Bill Hood, left, and Jim Sullivan, who make up two-thirds of the new cold case team with the Weld County Sheriffs Department, are shown at work in Greeley.
GREELEY (AP) - Along the south wall of his office in the Weld County Sheriff's Office are the notebooks.
Cold cases, most of them homicides, line the bookshelves in investigator Josh Noonan's office.
Some of the names are probably familiar: Denise Davenport, Mary Pierce, Kay Day. All unsolved homicides, all under study by the sheriff's Cold Case Team.
The team is small - Noonan and two retired detectives, who spend their own time looking back through old case files.
Bill Hood, who is retired from the Weld sheriff's office, and Jim Sullivan, retired from Larimer County, have the experience with investigations. Now they have new tools to use as they try to unravel a set of Weld's most puzzling unsolved homicides.
As expected, the most advanced tool in solving cold cases is DNA from blood, hair, semen, saliva and even skin cells that can be broken down to pinpoint whom they once belonged to.
"In many of these cold cases, the investigators didn't have a way to use DNA," Hood said. "Right now, we have two cases with DNA samples we've sent to the CBI."
There are new advances and technology in fingerprint analysis and other crime lab areas, the men said.
The Colorado Bureau of Investigation was assigned to look into cold cases by a state House bill in 2007. Although no funding was provided, the bill requires state law agencies to provide information on every unsolved homicide investigation since 1970.
The detectives can ask for CBI assistance - DNA samples - on a case-by-case basis, Noonan said. Because there are so many requests pouring in, the results are often slow in coming.

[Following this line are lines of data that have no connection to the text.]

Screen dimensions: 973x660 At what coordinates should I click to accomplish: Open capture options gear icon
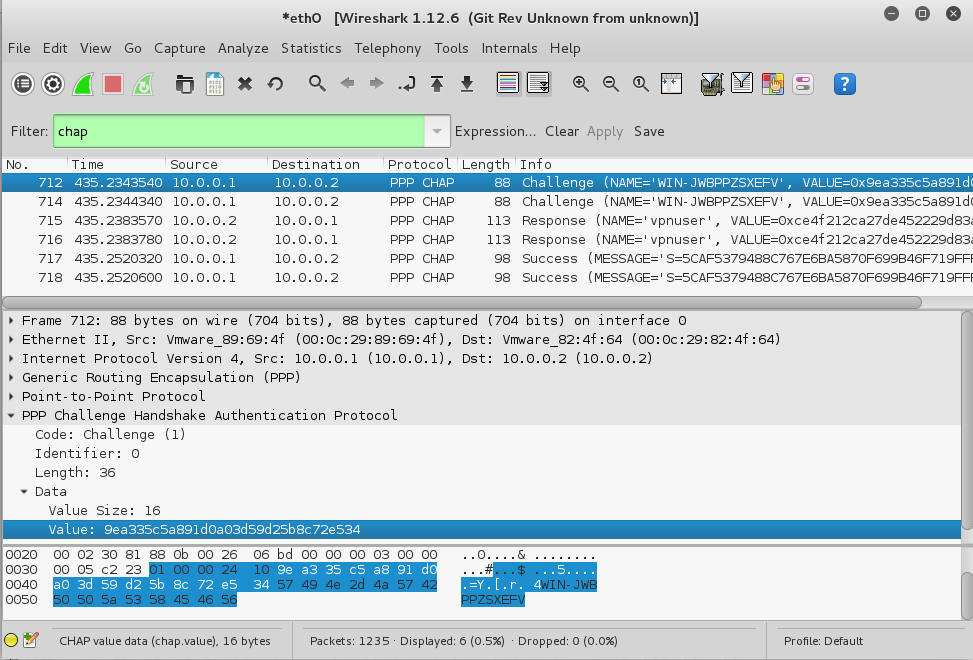[x=53, y=84]
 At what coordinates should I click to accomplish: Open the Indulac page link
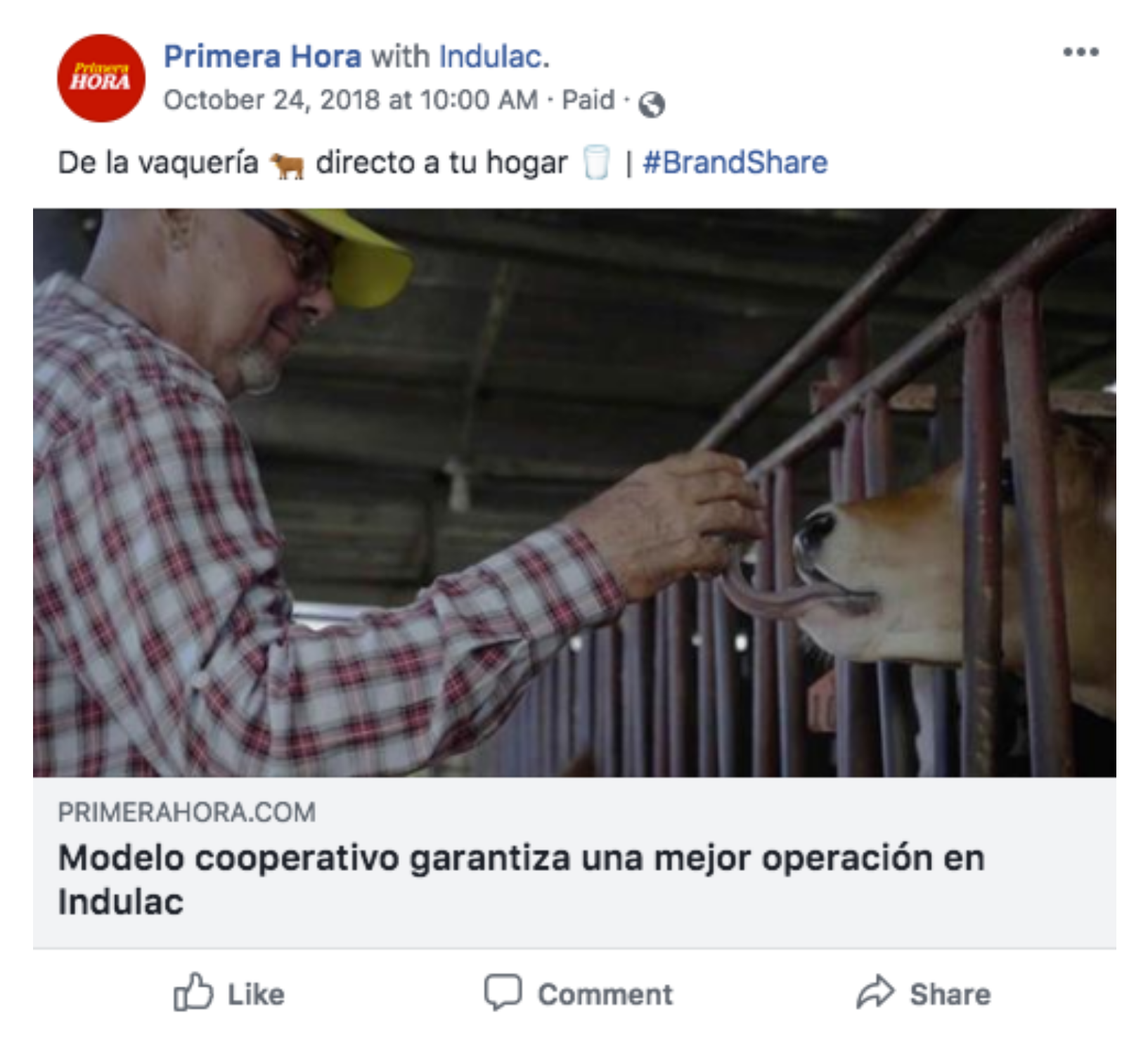491,56
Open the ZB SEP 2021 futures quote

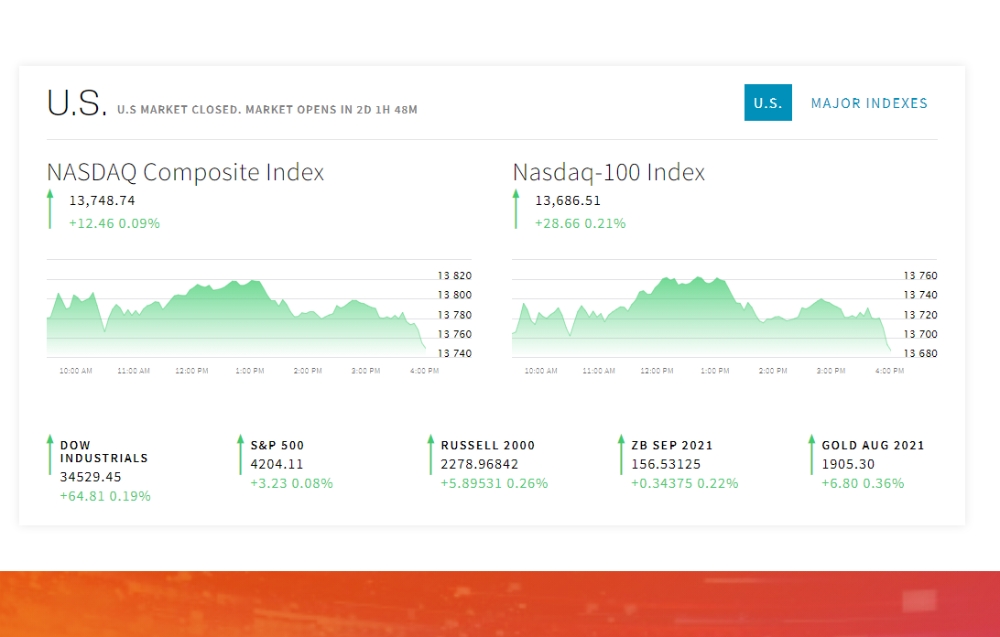(x=672, y=445)
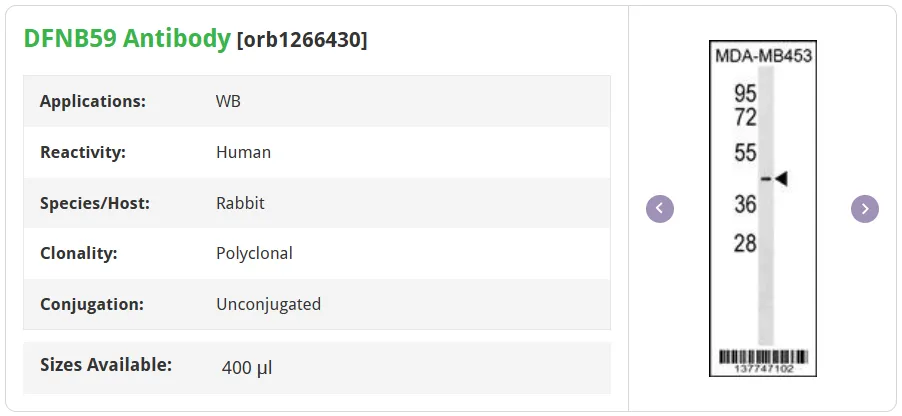Viewport: 902px width, 416px height.
Task: Select the Rabbit host value
Action: click(240, 203)
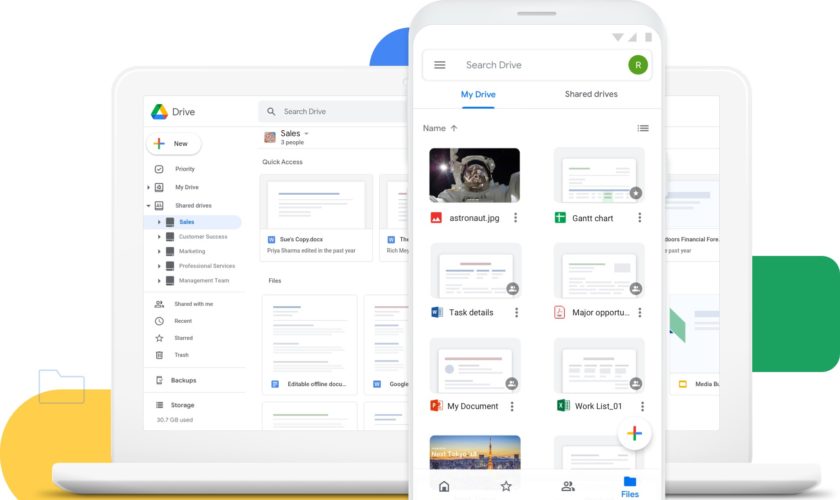Tap the green R account avatar
Viewport: 840px width, 500px height.
(637, 65)
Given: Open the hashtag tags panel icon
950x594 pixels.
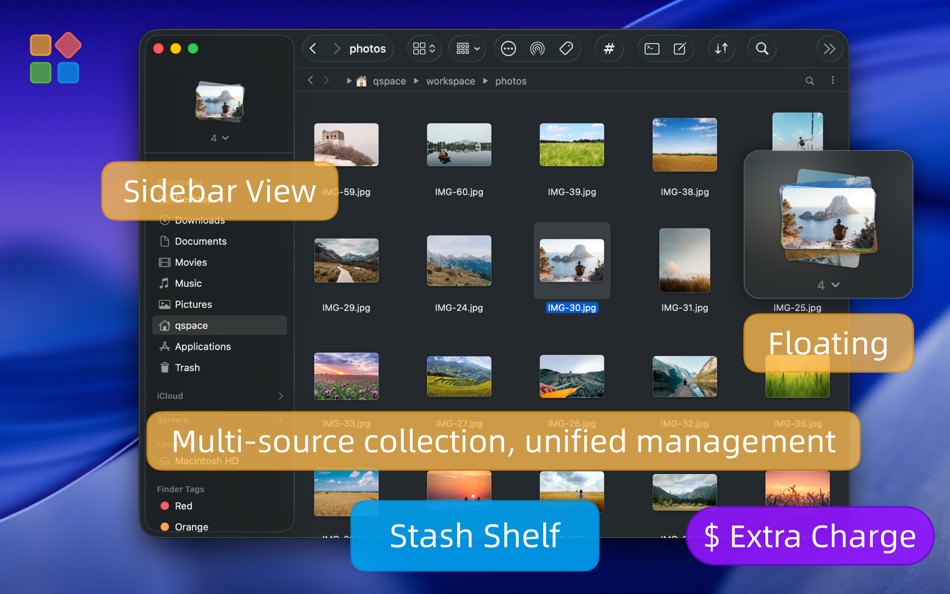Looking at the screenshot, I should [x=608, y=48].
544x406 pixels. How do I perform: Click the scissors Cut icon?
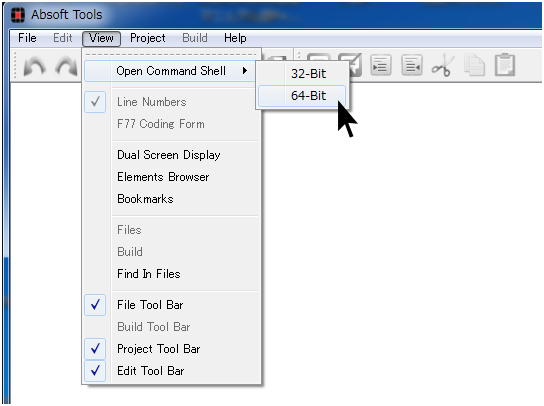443,65

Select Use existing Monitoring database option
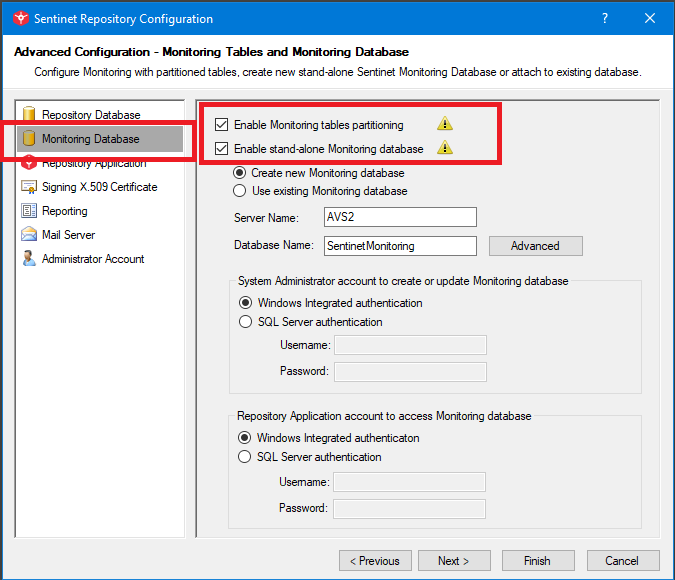point(239,191)
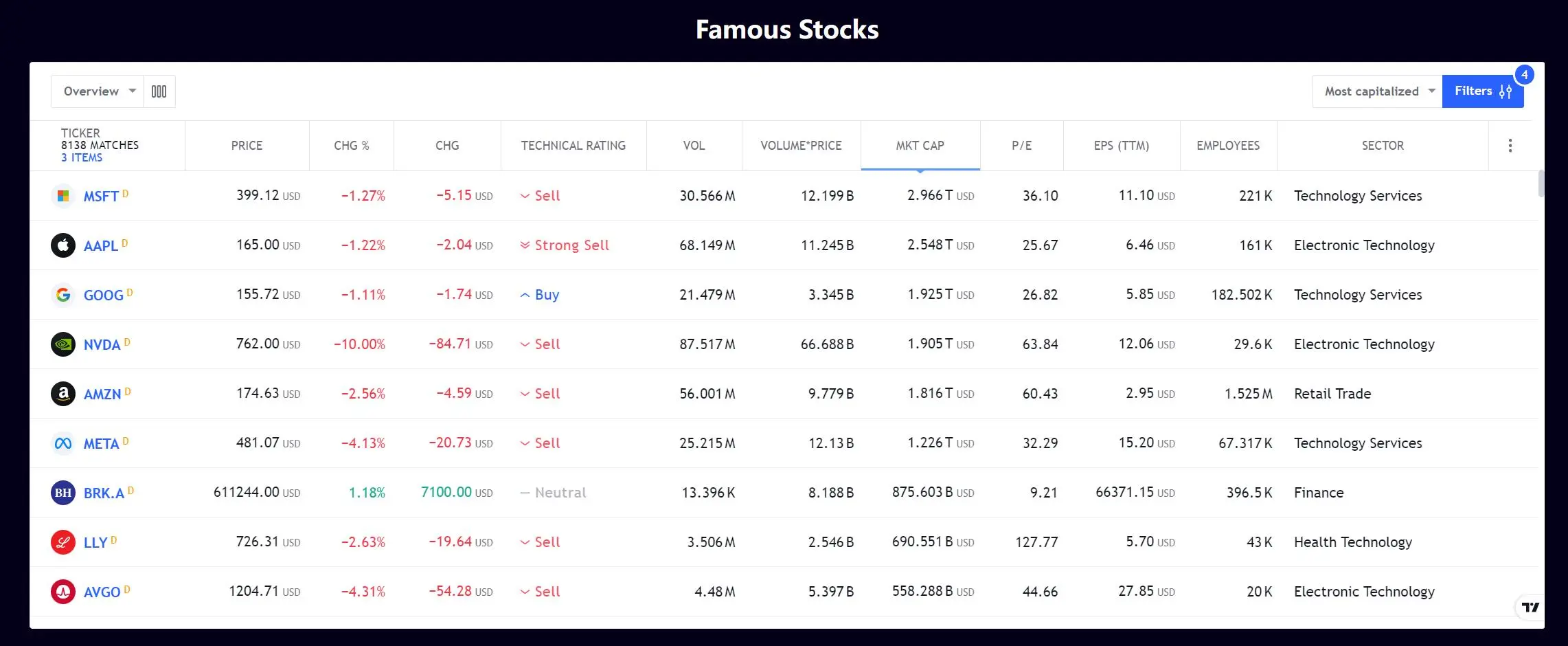Open the BRK.A ticker link
Viewport: 1568px width, 646px height.
pyautogui.click(x=104, y=493)
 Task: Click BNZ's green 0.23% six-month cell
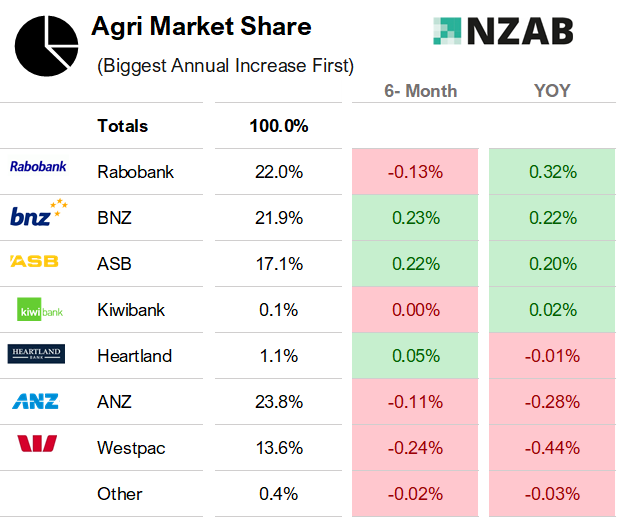(415, 218)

The two detectives work about eight hours a week, and will read a case file cover-to-cover.
"These men are retired now, and they have more time to concentrate on a single case," Noonan said. "But it takes a lot of patience, because in some cases, the witnesses or the suspects are dead now."
Sullivan said the first thing they do when they reopen a case is to talk to the victim's family, to let them know what's going on.
"Every family needs closure in a case," Sullivan said. "It would be nice to help them with that."
Part of the investigation will mean centering the focus on possible suspects from the original investigation, Hood said.
"Usually one person stands out as a suspect, but the investigators back then couldn't get enough for an arrest," he said.
The Cold Case Team hopes to change that now, with new eyes looking at the cases and new tests in the crime laboratories.
At this time, the Cold Case Team is looking at nine cases of unsolved murders in Weld. Noonan said there are 27 unsolved homicides in Weld since 1970. There are many others older than 1970, but the detectives are concentrating on the more recent cases at this time.